Friday, September 19, 2025

As I stood on the Bridge to Nowhere last July, I did some time-travelling. I could see myself, 27 years younger, standing on that very spot, as I set out on one of my first long-distance Hebridean walks, the 12-mile trek along the coast to Ness. The agenda for my walk this time was not as ambitious. It was a sweltering hot day, and I only wanted to hike the first three miles of that route to the rock stack of Dùn Othail.


Once over the bridge, I came to a way-marker sign that had not been there when I last came this way. As I would soon discover, the route is now extensively dotted with marker posts, which made for an easier hike than I'd had last time.

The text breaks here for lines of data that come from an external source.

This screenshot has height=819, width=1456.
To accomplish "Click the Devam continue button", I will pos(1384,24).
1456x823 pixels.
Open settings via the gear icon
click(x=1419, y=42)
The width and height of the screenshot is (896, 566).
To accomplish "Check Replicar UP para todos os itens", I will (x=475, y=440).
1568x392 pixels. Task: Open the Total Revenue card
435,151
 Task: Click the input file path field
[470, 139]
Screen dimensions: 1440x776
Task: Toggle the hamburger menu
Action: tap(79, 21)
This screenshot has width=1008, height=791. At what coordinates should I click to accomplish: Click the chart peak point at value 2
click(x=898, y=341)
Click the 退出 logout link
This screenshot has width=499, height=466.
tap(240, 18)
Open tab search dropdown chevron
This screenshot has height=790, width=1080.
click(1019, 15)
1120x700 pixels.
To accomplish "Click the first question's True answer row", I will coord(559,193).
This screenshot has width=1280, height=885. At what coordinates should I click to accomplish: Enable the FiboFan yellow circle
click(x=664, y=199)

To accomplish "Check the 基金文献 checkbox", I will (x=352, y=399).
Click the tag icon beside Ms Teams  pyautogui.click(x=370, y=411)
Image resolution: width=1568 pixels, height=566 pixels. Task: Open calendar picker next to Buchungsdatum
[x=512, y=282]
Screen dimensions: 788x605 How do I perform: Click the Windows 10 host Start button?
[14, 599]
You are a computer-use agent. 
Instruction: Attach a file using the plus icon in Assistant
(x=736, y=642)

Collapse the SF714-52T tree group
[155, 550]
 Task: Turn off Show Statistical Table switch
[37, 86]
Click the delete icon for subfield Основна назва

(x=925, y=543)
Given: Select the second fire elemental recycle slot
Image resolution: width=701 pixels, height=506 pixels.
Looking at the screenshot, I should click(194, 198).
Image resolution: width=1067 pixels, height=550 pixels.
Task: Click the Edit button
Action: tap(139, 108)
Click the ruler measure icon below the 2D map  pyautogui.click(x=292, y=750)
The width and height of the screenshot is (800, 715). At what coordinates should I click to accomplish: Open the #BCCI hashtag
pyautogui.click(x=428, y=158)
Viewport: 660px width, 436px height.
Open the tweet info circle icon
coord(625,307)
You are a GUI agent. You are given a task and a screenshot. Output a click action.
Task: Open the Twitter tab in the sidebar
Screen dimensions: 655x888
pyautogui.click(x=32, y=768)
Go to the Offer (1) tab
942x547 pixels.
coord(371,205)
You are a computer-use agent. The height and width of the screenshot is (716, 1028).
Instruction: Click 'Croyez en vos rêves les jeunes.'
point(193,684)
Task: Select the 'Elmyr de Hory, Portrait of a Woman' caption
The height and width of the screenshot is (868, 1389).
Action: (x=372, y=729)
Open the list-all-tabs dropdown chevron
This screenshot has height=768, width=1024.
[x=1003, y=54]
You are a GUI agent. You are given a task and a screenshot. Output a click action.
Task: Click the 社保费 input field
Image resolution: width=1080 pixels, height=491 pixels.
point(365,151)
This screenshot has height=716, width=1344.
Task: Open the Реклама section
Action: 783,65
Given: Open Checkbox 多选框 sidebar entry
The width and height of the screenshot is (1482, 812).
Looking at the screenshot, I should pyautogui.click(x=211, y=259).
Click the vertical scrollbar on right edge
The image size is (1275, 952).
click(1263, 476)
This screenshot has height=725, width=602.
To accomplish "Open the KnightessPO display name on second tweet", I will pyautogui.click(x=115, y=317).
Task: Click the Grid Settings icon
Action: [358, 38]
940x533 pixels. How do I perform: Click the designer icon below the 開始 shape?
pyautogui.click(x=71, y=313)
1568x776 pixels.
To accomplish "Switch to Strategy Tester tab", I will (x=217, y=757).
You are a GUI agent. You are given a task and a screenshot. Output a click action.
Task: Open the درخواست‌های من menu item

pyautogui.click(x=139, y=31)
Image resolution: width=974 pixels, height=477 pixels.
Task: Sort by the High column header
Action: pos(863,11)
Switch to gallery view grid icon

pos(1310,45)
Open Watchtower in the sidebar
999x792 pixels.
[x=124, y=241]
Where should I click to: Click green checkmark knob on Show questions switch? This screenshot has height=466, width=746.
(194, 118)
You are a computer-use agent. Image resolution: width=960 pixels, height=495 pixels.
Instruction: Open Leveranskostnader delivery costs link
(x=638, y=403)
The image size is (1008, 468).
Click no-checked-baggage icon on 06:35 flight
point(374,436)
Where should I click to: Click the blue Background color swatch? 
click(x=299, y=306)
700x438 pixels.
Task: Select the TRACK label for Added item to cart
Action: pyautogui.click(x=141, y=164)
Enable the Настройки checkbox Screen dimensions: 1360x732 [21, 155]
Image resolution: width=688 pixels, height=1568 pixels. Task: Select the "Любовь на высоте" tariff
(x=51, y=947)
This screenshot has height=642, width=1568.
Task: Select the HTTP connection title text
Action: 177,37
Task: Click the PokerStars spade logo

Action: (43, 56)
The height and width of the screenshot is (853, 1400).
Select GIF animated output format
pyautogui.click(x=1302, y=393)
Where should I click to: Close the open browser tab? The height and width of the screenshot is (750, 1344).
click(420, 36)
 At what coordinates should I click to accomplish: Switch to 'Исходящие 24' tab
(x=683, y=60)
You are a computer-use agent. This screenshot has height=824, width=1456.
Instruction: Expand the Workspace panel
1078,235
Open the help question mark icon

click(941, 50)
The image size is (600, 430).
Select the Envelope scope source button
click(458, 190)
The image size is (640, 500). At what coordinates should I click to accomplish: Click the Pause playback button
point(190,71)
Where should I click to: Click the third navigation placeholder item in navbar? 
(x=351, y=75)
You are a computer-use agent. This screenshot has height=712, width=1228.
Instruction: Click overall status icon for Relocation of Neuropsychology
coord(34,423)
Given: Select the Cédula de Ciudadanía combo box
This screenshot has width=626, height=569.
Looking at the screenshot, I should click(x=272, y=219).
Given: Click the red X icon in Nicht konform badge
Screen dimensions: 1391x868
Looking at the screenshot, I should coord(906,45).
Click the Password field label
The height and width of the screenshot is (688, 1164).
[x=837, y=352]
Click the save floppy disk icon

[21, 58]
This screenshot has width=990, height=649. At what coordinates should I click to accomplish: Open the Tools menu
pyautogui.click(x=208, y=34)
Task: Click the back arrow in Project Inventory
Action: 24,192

The first mile of the walk is along a dirt track. It initially headed due east, with sweeping views back to the vast curve of Tràigh Ghearadha. Also to be seen at the far end of the beach was the hundred-foot-tall rock stack of Caisteal a' Mhorair, the Nobleman's Castle, capped with the ruin of a small fort.


The road turned to the north, then abruptly ended at a concrete bridge over Abhainn na Cloich, the river of stone. This little bridge marks the end of Lord Leverhulme's planned road to Ness.


Right after the bridge, a marker post indicated a 90-degree turn to the right was called for. Back in 1998, I'd gone straight here, which led to an hour of slow bog hopping. After making the turn, I followed a boot-beaten path to the east. After cresting a rise, Dùn Othail came into sight.


A bonus of following the marked route was that it went past a beehive cell I'd missed on the walk in 1998. It looked to still be occasionally used, as it had a tin roof that covered spots where the corbelled roof had collapsed. According to the 1880 OS map, there were another five cells near here, but I was unable to find them.



From the beehive, it was a short walk to a spectacular overlook of Dùn Othail. There is a ruin near its base, possibly a chapel, that I wanted to see if I could reach. Easier said than done, for the terrain facing the stack was cloaked in deep heather. Walking through the heather was treacherous, as it hid lurking holes, ready to break your leg if you weren't careful.


After slowly making my way down the steep slope, I was able to see part of the ledge that was the site of the possible chapel (centre of the next photo).


Not only was the steep slope covered in thick heather, but its lower reaches had sections of sheer rock, with a direct drop to the surging sea. There was no safe way to get anywhere close to the ledge, so I scrambled back to the top. There had been a fort on the stack at one time, manned by the Morrisons of Ness. It was here at Dùn Othail that one of the leap tales of Hebridean folklore occurred, that of Leum Mhic Neacail, MacNicol's Leap. Here is one version of the tale, which is identical to the story of Gorrie's Leap on Mull.

A MacNicol was castrated for some misdeed. Seeking revenge, he kidnapped the infant son of the chief who had sentenced him to this punishment. His pursuers almost had him in their grasp when he managed to get up onto Dùn Othail. Dangling the child over the sea, MacNicol had some bargaining power. He demanded that the chief castrate himself; otherwise, he would drop the child on the rocks. The chief did as demanded, and once MacNicol saw the bloody proof, he shouted, "I will have no heir, and neither will you." He then jumped off the rock, killing himself and the infant.

It was now time to turn around, as I was going to hike part of the north end of the path the following day (see the August 12th post). After retracing my steps back to the Bridge to Nowhere, I made my way down to take a close look at the sea stacks of Tràigh Ghearadha. 

The largest stack, nearly a hundred feet high, is Caisteal a' Mhorair, the Nobleman's Castle. At its top are the ruins of a small fortification and, like the stack of An Coroghan (The Prison) on Canna, the only access is via a steep, turf- and rock-covered slope that you can see at the centre of the next photo.

I am too old these days to attempt the climb. But there was still something spectacular to see, as the stack is pierced by a cave that is accessible at low tide. Fortunately, although the tide was on the rise, the cave was still reachable.


The rising tide was starting to flood the cave, but I made it through without getting too wet.

As I drove away from the Bridge to Nowhere, I recalled the first time I was there, on a May day in 1997. It was, in a sense, a sad day, as our vacation was at an end, and I did not have time to make the long walk to Ness. It was a walk I had to do, so I came back a year later to do it, as recounted in Chapter 7.2 of Thirty Years of Adventures in Search of the Past: The Outer Hebrides. It is one of the supreme Hebridean hikes that can be done in a day, and along the way you'll encounter several shieling sites, some still in use, along with a view of Dun Othail, and the evocative ruins of Dune Tower and its cliff-top chapel.